**Exercise directions**: Below are the records. Reproduce the line that contains "You are a computer-use agent. 1266x722" and every line after it to the end, exactly and alone.

** Opening Data in this exercise block **

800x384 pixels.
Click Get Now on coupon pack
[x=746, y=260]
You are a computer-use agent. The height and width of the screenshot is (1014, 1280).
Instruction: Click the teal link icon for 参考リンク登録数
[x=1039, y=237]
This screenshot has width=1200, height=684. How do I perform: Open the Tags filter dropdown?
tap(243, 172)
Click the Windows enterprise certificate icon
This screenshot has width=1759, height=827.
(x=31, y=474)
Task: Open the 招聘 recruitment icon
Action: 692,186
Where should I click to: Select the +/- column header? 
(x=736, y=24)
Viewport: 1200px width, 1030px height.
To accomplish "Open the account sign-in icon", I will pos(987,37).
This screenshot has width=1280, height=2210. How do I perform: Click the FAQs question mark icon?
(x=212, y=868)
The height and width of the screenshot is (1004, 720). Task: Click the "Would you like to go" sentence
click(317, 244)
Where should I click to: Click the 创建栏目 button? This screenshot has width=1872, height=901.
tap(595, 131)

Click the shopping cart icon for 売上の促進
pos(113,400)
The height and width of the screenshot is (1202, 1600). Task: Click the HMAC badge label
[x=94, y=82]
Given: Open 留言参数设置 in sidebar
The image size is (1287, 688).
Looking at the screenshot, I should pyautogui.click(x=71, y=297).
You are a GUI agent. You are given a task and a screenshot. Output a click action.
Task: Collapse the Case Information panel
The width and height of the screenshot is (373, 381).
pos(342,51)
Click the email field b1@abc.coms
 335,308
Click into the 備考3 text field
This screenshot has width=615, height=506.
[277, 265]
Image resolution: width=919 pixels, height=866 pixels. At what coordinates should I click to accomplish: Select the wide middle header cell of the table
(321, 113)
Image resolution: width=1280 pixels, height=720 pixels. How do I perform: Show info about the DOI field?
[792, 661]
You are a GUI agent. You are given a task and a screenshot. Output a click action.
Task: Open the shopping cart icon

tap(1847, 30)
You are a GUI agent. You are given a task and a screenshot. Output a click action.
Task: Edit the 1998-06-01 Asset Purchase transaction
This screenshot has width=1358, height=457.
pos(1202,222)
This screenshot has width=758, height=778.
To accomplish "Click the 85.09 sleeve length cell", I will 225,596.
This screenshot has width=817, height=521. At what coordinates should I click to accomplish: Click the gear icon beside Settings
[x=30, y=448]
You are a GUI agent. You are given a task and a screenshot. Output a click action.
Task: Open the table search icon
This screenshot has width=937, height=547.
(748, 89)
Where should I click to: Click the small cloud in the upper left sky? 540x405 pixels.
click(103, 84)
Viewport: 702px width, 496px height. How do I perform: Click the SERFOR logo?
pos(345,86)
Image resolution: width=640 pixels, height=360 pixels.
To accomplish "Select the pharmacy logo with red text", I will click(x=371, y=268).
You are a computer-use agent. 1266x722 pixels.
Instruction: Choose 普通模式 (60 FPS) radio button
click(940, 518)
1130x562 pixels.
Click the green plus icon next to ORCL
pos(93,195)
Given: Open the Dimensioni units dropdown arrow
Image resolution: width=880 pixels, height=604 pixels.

** Closing Data in this exercise block **

**Reply**:
You are a computer-use agent. 1266x722 pixels.
Instruction: Choose 普通模式 (60 FPS) radio button
click(940, 518)
1130x562 pixels.
Click the green plus icon next to ORCL
pos(93,195)
Given: Open the Dimensioni units dropdown arrow
Image resolution: width=880 pixels, height=604 pixels.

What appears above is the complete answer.